**WHAT TO WORK ON**: Which lines in the listing below contain the string "icon"? Return each of those lines in full, and treat uppercase and lowercase as different.

**TASK DATA**:
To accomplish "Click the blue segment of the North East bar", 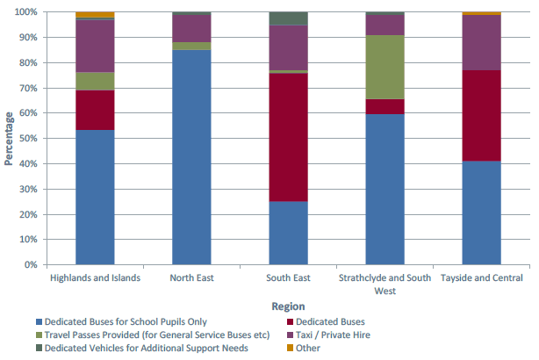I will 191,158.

==

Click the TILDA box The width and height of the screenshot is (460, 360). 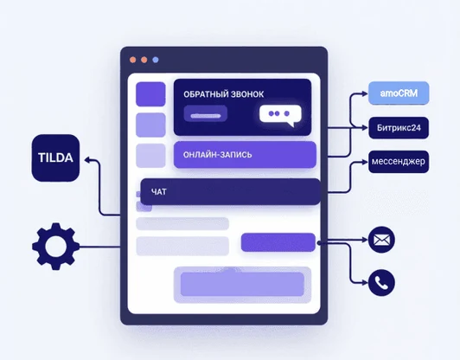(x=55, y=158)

--

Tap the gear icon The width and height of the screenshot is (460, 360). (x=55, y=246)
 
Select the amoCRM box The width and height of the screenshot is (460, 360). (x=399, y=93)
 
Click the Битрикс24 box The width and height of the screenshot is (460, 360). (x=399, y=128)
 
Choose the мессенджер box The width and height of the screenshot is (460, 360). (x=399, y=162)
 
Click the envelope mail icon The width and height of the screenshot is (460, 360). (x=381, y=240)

**FINISHED TASK**:
Tap the gear icon The width and height of the screenshot is (460, 360). (x=55, y=246)
Click the envelope mail icon The width and height of the screenshot is (460, 360). (x=381, y=240)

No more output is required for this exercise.